Także w szybkim streszczeniu chce przedstawić Wam przepyszny, bogaty odżywczo obiad.. :)
Powstał przez zwykłą kombinacje smaków głodnej studentki :) Ale zdjęcia również powstały przez przypadek, więc niestety nie powalają.. :)
Uwielbiam kaszę jaglaną zarówno w wersji słodkiej, jak i słonej. Ma ona tak wielką pojemność smakową, że wszelkie dodatki pasują :) wystarczy tylko chwila namysłu.. :)
Bardzo dużo dają tutaj suszone pomidory (które bądź, co bądź sama robiłam, więc mieszankę użytych ziół znam) wraz z zalewą.. Aromatyzują prawie całe danie! :)
Powiem Wam, że po takim posiłku byłam najedzona, ale bez uczucia ciężkości, czy przejedzenia.. A to jedna z ważniejszych (dla mnie) cech posiłków- by pojeść, a nie przejść :)
Całość powstała w 20 minut..
Macie dzisiaj te 20? Chcecie spróbować wytrawnej jaglanki?
No to czekamy na porę obiadową i sruuu do kuchni! :)
Kasza jaglana z warzywami i kurczakiem
Składniki:-3-4 łyżki kaszy jaglanej
-0,5 piersi z kurczaka
-garść fasolki szparagowej zielonej
-garść fasolki szparagowej żółtej
-3 suszone pomidorki
-kilka pasków świeżej czerwonej papryki
-1 łyżka oleju spod pomidorów
-przyprawy (u mnie: do kurczaka, pieprz, sól, czubrica, papryka słodka)
Wykonanie:
Kaszę przepłukać pod bardzo wrzącą wodą, a następnie ugotować do pożądanej miękkości w osolonej wodzie.
Zagotować dwa naczynia z woda i odrobiną soli.

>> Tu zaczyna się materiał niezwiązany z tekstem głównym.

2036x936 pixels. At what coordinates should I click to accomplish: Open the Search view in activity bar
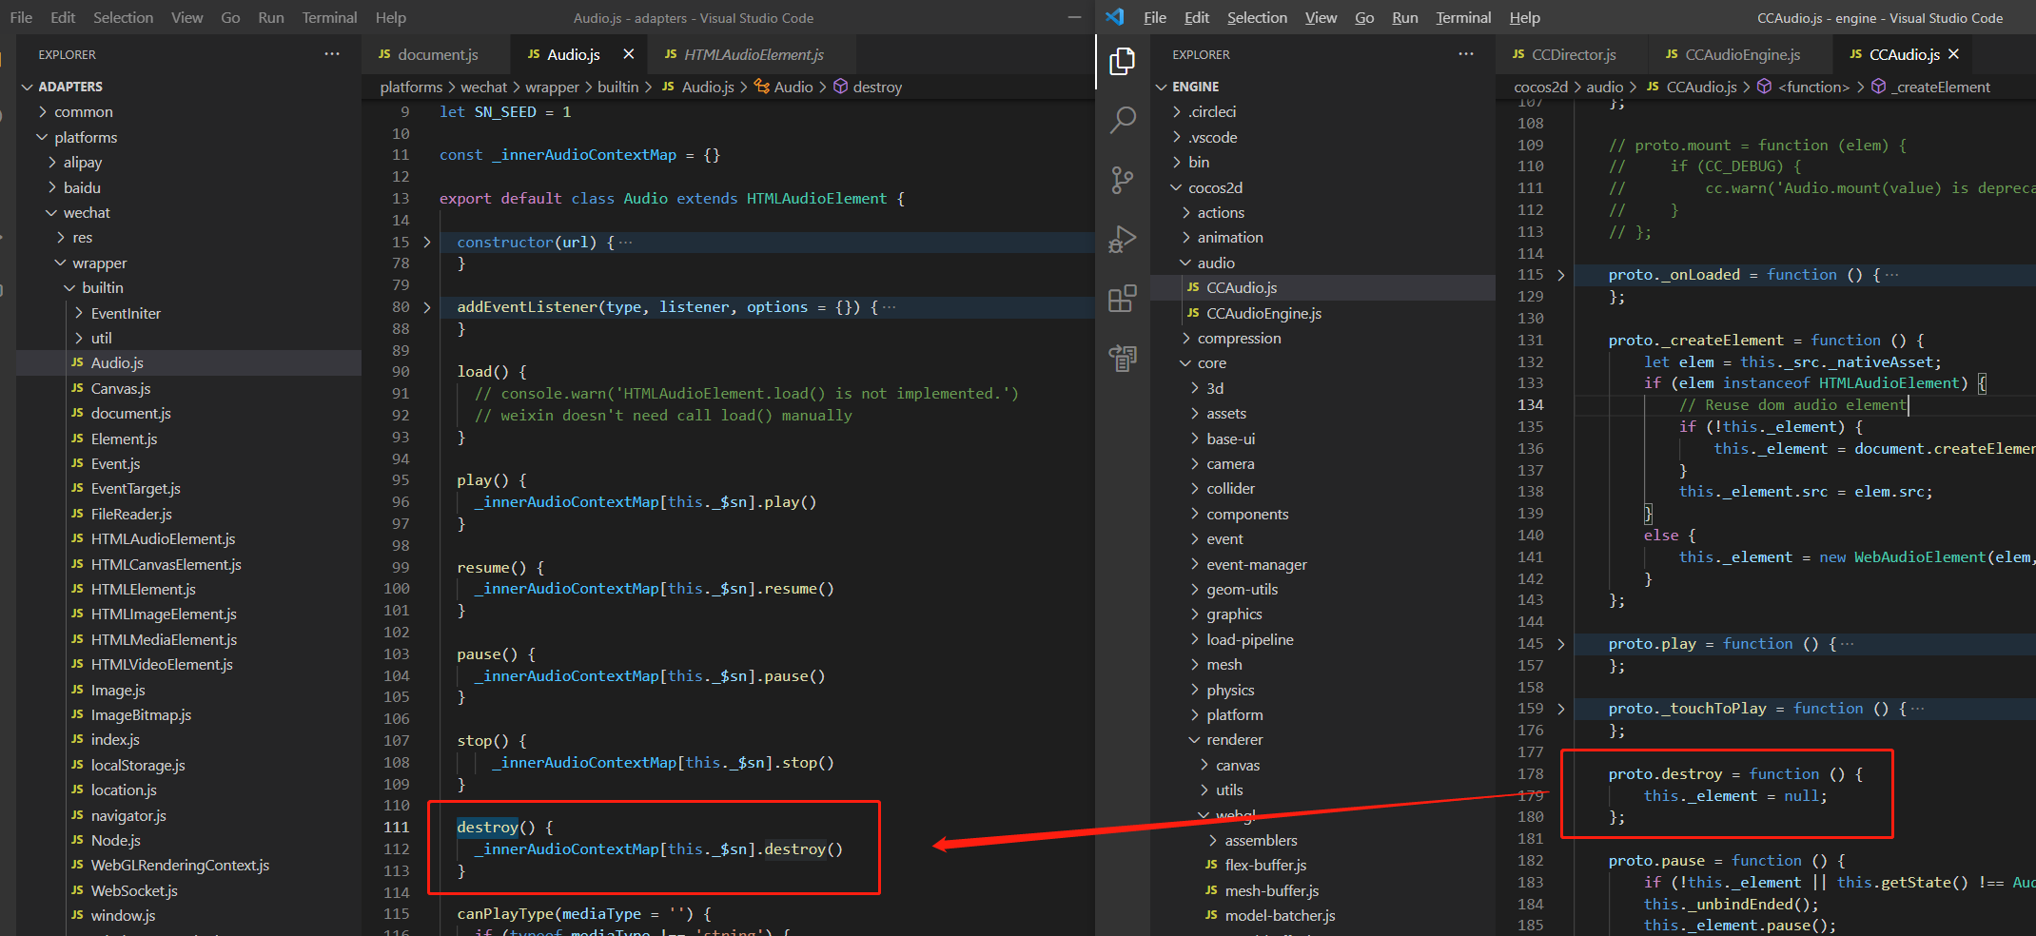point(1123,121)
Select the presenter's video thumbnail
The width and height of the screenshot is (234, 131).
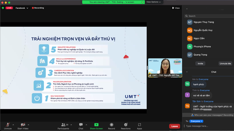point(165,66)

Gdy woda zacznie wrzeć do jednego garnka wrzucić dwa rodzaje fasolki, do drugiego kurczaka.
Paprykę pokroić w kostkę, a pomidorki bardzo drobno.
Ugotowanego kurczaka pokroić w kostkę.
Fasolki odcedzić.
Do ugotowanej kaszy dodać pokrojone warzywa, ugotowanego kurczaka oraz fasolkę. Całość doprawić i poddusić jeszcze lekko, na 1 łyżce oleju spod pomidorów, ok 2 minut.
Podawać ciepłe.
Smacznego!
63 komentarze
Jaglankę jem zazwyczaj na kolację, najczęściej z dodatkiem jabłka. W wersji obiadowej też bardzo lubię i robię ją zazwyczaj z soczewicą lub ciecierzycą ;)
OdpowiedzUsuńWygląda smacznie! :)
OdpowiedzUsuńMogę jeść tę kaszę w każdej wersji i na każdy posiłek :)
OdpowiedzUsuńU mnie jaglana to królowa kasz. Dlatego, że można ja na 100 sposobów przygotować. Twoja wersja też mi się podoba. Po takim obiedzie każdy będzie syty. Pysznie :)
OdpowiedzUsuńjaglana jest przepyszna pod każdą postacią, ja zdecydowanie ubóstwiam ja na słodko, ale równie często wykorzystuję ją po potrawach obiadowych :)
OdpowiedzUsuńkaszę jaglaną lubię i w tej wersji bardzo mi sie podoba:)
OdpowiedzUsuńPonoć najpiękniejszy jarmark jest w Berlinie :)
OdpowiedzUsuńSmakowita kasza:)
Niestety nie przepadam za jaglanką... Komponuje się wybornie z zielonym, ale ciągle nie wiem...
OdpowiedzUsuńPozdrawiam
http://eksperyment-przemijania.blog.onet.pl/
We Wrocławiu ładny jest ten jarmark, choć ja zawsze trafiałam chyba na największy tłum; D Słyszałam, ze w Wiedniu jest przepiękny ten jarmark, w Pradze podobno też;)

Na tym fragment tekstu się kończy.